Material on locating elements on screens
◆ ◆ ◆ ◆ ◆ ◆ ◆

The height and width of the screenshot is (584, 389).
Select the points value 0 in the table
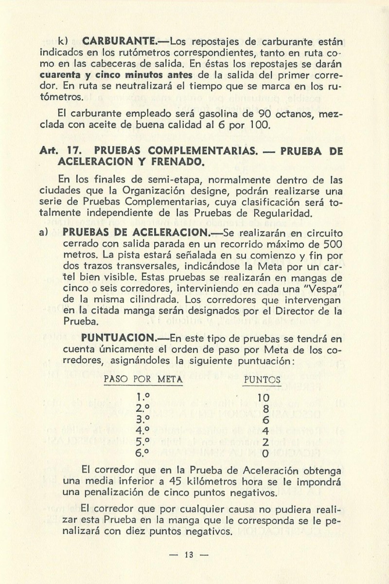pyautogui.click(x=265, y=454)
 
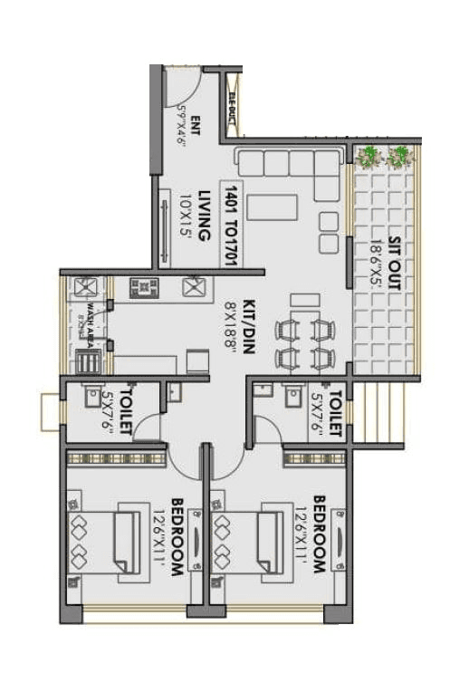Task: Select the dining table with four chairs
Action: pos(306,341)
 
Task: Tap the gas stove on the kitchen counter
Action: pos(144,287)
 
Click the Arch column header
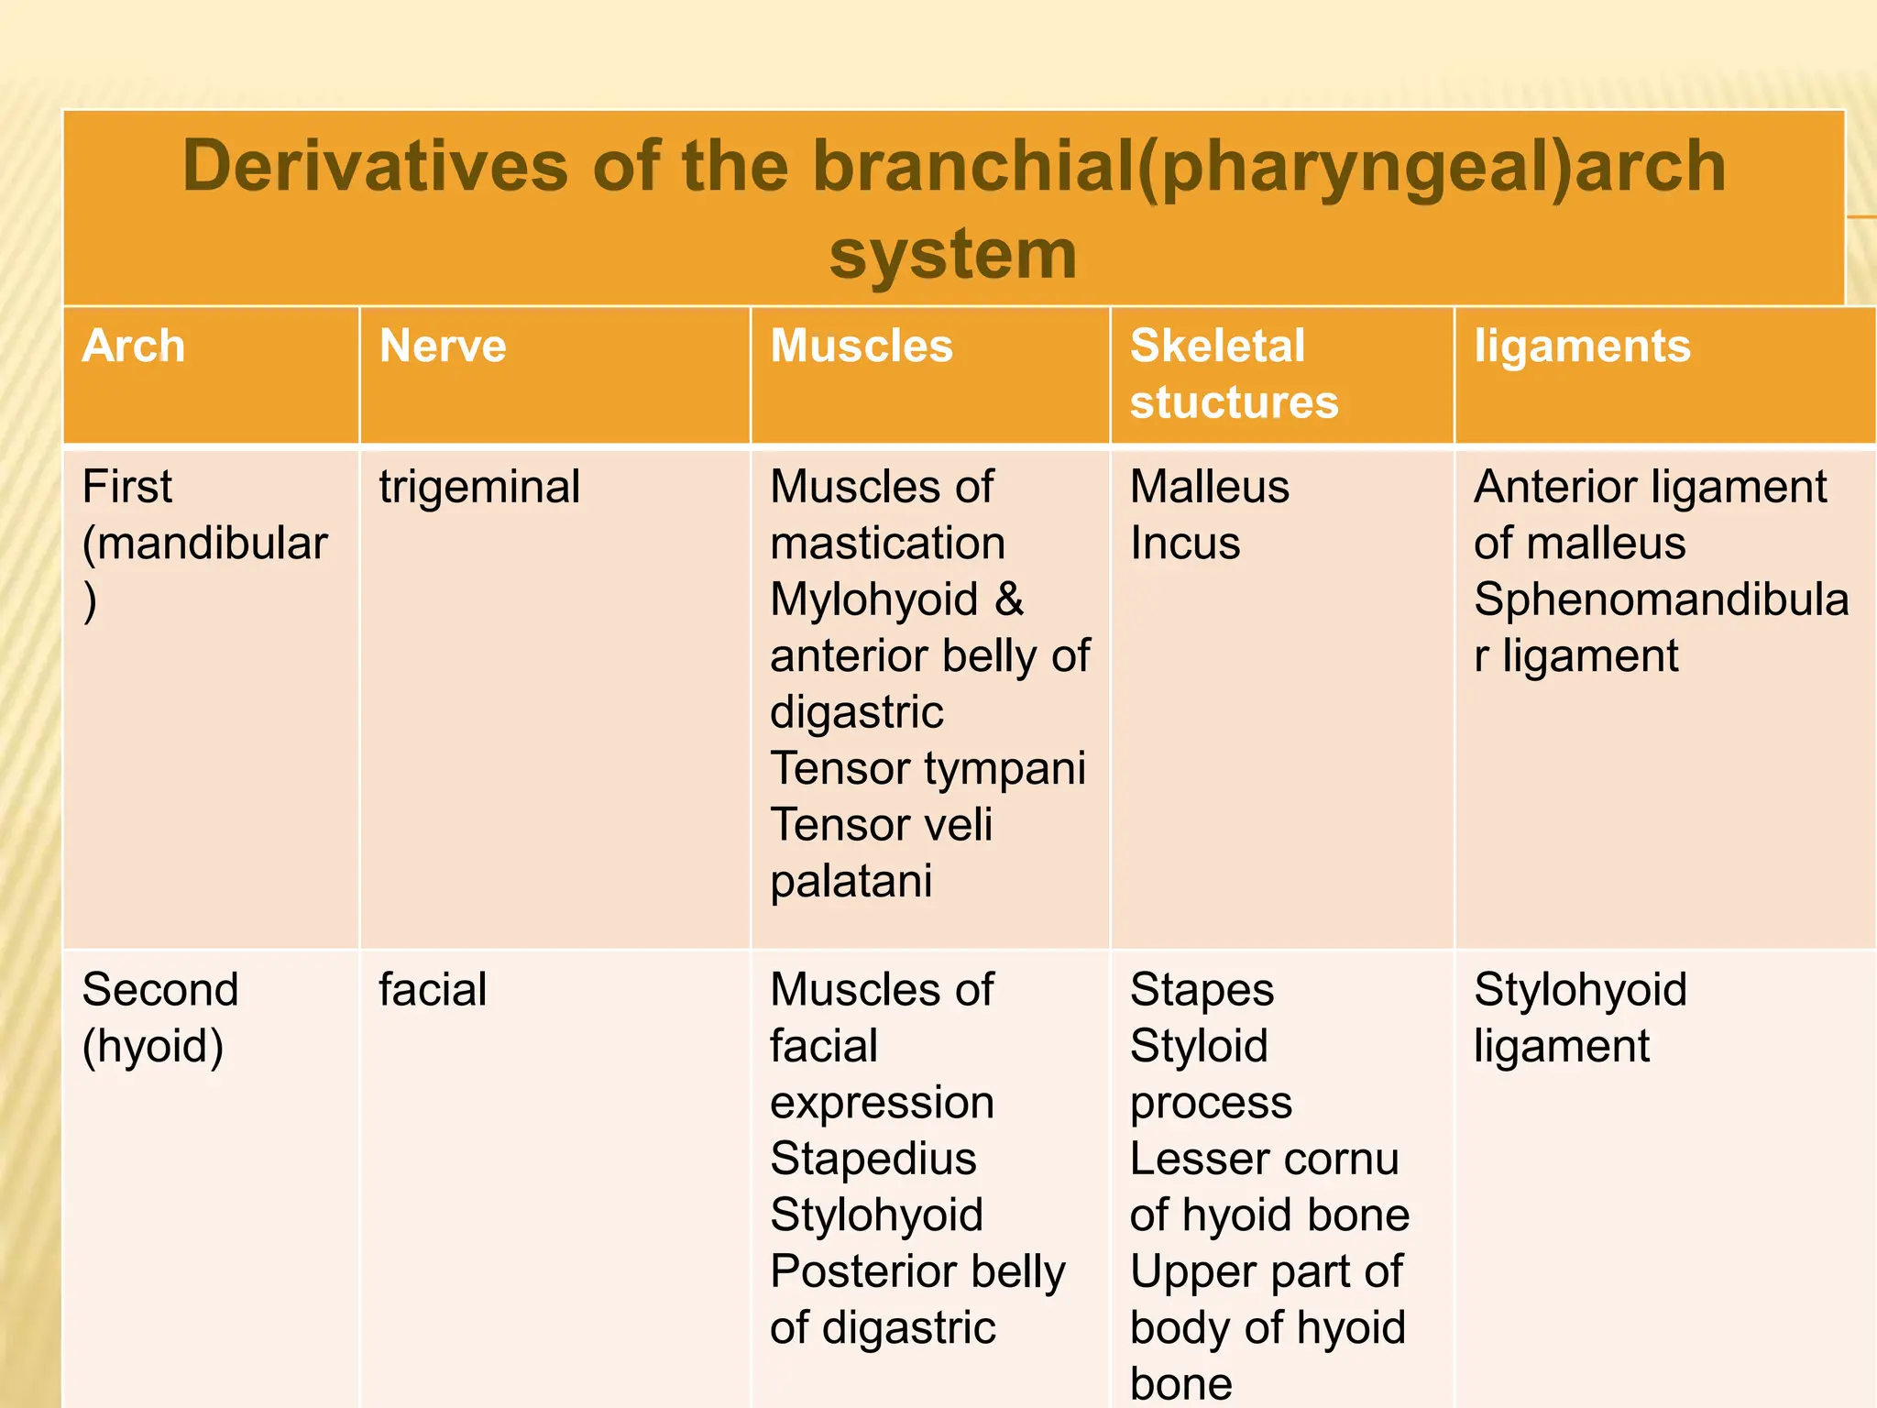[x=134, y=346]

◆ ◆ ◆ ◆ ◆ ◆ ◆

● **WHAT IS BEING ASKED**
Print every line of the material above word for word, but leave the pictures out.

● **CORRECT RESPONSE**
The height and width of the screenshot is (584, 389).
Select the points value 0 in the table
pyautogui.click(x=265, y=454)
 
Task: Select the dining table with four chairs
Action: pos(306,341)
 
Task: Tap the gas stove on the kitchen counter
Action: pos(144,287)
 
Click the Arch column header
[x=134, y=346]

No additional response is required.